### Selected text
====
She said this is in line with recognition that transforming food systems is pivotal in efforts to achieving all the 17 Sustainable Development Goals (SDGs) by 2030.

The minister said the Nigeria National Food Systems Dialogues (NNFSD) is necessary so as to improve nutrition security, reduce hunger and prevalence of malnutrition in line with the national food and nutrition policy for Nigeria.

It is envisioned to create more inclusive, healthier food systems and encourage a collaborative approach towards building a sustainable food system, she said.

According to a statement by the UN Information Centre (UNIC), in Nigeria, the Food Systems Dialogue is required to improve nutrition security, reduce hunger and prevalence of malnutrition in line with the national food and nutrition policy for Nigeria.

It said this will also create more inclusive, healthier food systems, encourage a collaborative approach towards building a sustainable food system and enhance the achievement of the sustainable development goals (SDGs).
====
### Material shown
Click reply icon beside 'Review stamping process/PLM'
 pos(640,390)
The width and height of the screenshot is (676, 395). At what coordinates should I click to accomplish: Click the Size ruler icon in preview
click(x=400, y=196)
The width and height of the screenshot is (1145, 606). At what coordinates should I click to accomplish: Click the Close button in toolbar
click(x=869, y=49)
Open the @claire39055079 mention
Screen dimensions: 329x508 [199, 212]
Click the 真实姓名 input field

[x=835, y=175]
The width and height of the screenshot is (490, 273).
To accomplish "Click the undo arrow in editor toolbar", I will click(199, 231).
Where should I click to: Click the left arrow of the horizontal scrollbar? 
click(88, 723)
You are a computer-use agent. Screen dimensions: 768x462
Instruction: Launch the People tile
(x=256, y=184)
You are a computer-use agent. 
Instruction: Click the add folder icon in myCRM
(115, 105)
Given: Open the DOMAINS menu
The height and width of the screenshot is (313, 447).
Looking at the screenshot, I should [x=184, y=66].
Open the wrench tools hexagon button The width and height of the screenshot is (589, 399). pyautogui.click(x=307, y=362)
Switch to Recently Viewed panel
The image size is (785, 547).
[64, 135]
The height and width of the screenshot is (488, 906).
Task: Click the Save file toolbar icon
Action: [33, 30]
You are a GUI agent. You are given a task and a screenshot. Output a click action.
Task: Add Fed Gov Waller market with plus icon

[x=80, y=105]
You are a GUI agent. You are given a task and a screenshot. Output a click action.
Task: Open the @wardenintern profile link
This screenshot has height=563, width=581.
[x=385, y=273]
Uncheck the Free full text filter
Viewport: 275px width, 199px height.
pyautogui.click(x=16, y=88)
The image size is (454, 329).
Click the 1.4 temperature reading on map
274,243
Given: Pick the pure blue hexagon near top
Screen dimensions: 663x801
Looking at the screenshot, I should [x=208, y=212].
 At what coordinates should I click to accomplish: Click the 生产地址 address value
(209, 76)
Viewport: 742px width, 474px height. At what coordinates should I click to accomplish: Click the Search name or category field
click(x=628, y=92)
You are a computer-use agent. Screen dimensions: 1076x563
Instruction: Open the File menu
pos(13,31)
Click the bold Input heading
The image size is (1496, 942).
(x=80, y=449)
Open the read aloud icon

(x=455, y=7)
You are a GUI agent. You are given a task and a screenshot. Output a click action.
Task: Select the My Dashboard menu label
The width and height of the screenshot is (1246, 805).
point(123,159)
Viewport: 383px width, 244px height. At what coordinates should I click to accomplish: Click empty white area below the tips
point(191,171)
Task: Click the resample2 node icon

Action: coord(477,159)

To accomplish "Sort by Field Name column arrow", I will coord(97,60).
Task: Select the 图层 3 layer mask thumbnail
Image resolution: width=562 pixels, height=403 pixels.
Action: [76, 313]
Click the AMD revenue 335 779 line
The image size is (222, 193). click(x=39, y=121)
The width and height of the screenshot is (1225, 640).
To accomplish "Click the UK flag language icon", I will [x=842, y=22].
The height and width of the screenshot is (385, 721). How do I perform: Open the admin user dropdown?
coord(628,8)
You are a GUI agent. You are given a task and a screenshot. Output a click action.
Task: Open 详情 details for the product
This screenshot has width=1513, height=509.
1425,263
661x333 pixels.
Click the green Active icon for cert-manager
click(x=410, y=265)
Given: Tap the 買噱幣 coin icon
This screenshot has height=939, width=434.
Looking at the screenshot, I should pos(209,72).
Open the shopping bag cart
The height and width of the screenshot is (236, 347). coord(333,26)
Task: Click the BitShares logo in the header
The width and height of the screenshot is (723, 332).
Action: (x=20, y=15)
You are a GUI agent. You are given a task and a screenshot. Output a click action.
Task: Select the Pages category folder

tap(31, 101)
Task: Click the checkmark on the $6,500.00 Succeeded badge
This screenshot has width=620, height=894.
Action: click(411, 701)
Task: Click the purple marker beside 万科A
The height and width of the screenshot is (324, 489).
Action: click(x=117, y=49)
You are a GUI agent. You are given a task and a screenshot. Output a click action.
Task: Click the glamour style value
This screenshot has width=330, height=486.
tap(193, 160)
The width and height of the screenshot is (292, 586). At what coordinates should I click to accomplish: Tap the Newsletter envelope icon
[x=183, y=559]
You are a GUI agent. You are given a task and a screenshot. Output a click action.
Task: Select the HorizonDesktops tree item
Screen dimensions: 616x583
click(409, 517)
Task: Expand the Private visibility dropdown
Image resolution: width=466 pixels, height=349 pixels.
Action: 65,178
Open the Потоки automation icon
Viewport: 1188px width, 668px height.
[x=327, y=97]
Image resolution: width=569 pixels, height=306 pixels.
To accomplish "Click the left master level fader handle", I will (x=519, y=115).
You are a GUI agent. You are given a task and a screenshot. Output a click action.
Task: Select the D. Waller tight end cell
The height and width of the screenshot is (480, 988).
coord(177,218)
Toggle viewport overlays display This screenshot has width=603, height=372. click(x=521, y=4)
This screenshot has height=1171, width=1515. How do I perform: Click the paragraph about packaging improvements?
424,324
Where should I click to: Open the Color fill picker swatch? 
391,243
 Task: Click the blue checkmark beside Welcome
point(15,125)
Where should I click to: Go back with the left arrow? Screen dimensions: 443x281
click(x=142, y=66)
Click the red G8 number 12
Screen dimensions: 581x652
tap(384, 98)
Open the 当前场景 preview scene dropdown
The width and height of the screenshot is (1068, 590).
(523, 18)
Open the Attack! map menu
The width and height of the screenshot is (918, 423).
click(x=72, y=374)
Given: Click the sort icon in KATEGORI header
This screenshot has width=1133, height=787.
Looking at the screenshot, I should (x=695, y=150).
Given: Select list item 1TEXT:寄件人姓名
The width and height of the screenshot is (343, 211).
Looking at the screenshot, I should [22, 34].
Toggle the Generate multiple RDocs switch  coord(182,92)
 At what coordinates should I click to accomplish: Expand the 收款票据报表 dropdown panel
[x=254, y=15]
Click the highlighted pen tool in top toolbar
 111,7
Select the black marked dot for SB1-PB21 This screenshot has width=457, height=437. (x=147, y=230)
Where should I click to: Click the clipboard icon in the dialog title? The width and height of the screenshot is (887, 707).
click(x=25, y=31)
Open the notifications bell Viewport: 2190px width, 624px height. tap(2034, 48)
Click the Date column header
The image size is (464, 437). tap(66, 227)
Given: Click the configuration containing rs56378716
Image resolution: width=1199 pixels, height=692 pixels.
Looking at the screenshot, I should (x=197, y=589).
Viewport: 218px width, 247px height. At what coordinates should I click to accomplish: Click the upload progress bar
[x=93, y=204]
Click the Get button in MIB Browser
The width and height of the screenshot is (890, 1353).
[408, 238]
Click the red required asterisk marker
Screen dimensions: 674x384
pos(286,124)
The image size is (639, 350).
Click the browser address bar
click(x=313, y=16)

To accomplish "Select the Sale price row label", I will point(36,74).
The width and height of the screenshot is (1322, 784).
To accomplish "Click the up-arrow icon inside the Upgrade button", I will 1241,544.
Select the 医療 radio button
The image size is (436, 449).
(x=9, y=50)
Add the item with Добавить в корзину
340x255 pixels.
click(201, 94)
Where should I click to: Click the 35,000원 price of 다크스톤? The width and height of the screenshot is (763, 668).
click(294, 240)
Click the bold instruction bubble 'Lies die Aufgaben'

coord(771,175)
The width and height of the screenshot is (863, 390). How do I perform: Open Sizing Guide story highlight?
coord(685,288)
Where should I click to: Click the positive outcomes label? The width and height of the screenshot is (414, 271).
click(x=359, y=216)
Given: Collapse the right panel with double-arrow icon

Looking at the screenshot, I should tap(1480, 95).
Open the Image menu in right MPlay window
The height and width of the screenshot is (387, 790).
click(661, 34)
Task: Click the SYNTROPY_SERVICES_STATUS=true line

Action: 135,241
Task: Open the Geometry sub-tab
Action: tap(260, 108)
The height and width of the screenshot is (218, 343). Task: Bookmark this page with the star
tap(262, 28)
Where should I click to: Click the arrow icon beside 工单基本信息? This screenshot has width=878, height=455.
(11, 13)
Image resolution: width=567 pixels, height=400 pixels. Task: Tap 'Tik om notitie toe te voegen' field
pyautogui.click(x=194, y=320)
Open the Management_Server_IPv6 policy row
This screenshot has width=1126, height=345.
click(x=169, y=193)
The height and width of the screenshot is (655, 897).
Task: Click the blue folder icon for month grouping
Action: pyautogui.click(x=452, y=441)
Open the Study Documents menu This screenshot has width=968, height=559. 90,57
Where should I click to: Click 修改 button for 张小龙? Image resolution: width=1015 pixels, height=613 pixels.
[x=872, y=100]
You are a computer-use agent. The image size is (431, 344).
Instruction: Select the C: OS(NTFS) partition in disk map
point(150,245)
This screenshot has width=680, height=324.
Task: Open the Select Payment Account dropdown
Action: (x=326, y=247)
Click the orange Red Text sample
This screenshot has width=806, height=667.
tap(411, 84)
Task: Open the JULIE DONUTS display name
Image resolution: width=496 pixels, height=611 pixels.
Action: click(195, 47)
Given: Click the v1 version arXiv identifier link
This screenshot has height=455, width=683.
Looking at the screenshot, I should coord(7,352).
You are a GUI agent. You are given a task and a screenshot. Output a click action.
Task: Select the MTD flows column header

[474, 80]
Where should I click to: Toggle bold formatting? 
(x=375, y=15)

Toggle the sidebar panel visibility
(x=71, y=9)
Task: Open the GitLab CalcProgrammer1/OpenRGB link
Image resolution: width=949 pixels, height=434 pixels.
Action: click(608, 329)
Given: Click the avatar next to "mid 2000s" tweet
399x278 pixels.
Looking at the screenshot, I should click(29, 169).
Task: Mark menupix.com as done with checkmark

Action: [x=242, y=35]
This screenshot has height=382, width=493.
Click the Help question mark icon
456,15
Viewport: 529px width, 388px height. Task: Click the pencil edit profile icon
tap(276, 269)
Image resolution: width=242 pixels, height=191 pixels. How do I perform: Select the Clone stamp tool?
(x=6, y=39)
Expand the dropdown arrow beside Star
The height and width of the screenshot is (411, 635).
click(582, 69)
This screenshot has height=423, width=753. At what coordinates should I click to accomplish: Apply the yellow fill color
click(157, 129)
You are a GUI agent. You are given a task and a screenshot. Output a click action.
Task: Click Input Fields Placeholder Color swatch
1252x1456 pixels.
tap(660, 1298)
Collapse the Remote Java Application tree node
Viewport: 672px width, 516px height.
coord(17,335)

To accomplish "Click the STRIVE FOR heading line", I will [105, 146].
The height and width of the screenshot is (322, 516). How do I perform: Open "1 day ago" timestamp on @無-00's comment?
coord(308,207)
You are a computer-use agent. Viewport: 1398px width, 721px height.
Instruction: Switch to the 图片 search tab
====
Please state the year by which the food systems text says all 17 Sustainable Development Goals are to be achieved. The rows come from a separate source that has nothing to do with the food systems text.

2030